March 11, 2007|By C. Fraser Smith

Several years ago, when he was Maryland's secretary of economic development, David S. Iannucci buttonholed Defense Secretary Donald H. Rumsfeld on the subject of base closings. He knew that two Southern Maryland bases might be moved or downsized.

"He completely disregarded me," Mr. Iannucci recalls.

In a picture taken during the encounter, Mr. Iannucci realized, somewhat ruefully, that he and Mr. Rumsfeld were talking at the same time.

But maybe Mr. Rumsfeld was listening. When the BRAC (base realignment and closure) decisions were made, Maryland was a big winner, growing into an even more important center of the nation's military preparedness.

What BRAC promises for job growth in Maryland is "a generational opportunity - and a challenge," Mr. Iannucci says. There will be enough new jobs in the private and governmental sectors to further insulate Maryland from bumps in the national economy.

Now serving as economic development director for Baltimore County Executive James T. Smith Jr., Mr. Iannucci says good news on the job development front usually means 200 or 300 new jobs at most. BRAC is likely to mean thousands of jobs for several counties - about 30,000 jobs in all. The numbers differ depending on who's giving them, but no one doubts the significance of the growth.

Mr. Iannucci applauds Gov. Martin O'Malley's decision to put the management of BRAC into a sub-Cabinet headed by Lt. Gov. Anthony G. Brown. He says planning for BRAC under the former state economic development director, Aris Melissaratos, was very good - but planners were never given the authority needed to decide difficult questions.

An enterprise of BRAC's magnitude, necessarily involving many counties and state agencies, needs a boss. It needs someone who is empowered to make hard decisions, to command certain actions and to keep everyone focused on the objective: meeting the needs of the newcomers and their families while preserving the state's quality of life.

BRAC communities must focus on land-use planning, water and sewer services, transportation and workforce development. It's not just a matter of letting contracts for work or starting a few training classes.

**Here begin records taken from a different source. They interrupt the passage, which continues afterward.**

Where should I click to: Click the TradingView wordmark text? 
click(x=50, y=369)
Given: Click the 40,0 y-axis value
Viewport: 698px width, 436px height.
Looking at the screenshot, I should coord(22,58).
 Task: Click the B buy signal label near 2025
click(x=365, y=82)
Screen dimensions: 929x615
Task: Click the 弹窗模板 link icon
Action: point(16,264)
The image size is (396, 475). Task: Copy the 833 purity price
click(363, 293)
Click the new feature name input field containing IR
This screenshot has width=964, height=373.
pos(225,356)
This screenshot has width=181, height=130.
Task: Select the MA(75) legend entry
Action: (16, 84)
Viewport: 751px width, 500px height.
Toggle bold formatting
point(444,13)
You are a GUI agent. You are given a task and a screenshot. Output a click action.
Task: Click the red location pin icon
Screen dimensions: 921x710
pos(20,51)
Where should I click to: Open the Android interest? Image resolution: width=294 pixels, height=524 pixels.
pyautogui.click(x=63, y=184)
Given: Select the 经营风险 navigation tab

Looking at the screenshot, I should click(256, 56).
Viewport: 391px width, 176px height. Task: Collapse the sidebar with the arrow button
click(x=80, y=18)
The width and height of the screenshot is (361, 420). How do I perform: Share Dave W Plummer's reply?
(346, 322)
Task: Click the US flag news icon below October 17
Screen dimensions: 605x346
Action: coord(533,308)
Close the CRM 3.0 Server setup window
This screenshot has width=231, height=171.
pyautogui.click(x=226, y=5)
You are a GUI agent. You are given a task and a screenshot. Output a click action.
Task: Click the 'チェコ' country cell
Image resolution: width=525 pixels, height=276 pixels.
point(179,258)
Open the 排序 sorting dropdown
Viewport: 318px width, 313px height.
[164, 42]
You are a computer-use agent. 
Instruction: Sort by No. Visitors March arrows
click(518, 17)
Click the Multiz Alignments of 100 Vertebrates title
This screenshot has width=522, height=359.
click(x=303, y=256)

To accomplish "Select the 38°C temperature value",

Potential tensions exist at virtually every level. New schools are needed, for example, and a good planner might want to anticipate the demand. But other counties may be unhappy if their school construction projects are derailed in favor of a BRAC county.

Transportation projects - mass transit and highway expansion - may also run into opposition. There will be those who feel better highways mean overcrowding. The same sort of concerns may arise around the master planning needed to guard against haphazard expansion. Growth is not always seen as a good thing.

With so much at stake, the counties must work together - not something that can be assumed. "It's a matter of managing the opportunity. We're not going to be served well by competition - sharp elbows," Mr. Iannucci said.

The BRAC phase-in will begin soon and last several years. Mr. Iannucci thinks Baltimore County will be one of the first places to see a significant BRAC-related surge in population.

"My boss' concern," he said, "is that because Baltimore County has the proper zoning in place and water resources in place, people will find what they want here. We may get more of the newcomers, because we're ready to go."

Baltimore may have a similar advantage, he said. It has more housing that can be made available for the BRAC influx. And it is a reasonably close commuting distance from two of the bases where growth will be greatest: Fort Meade and Aberdeen Proving Ground. The city's challenge will be to show the new families a school system that meets their demands.

Fortunately, Maryland has had a head start under Democratic and Republican administrations.

When he was with the state, Mr. Iannucci hired Michael Hayes, a former military officer with knowledge that might have been useful to defend against any base cutbacks - Mr. Iannucci's fears at the time he and Mr. Rumsfeld talked around each other.

Mr. Hayes, he says, has been an equally important asset as the state deals with BRAC's unexpected challenge and opportunity.

"We can screw this up," Mr. Iannucci says. "But I don't think we will. We're just so much stronger when we work in a collaborative way - as we have so far."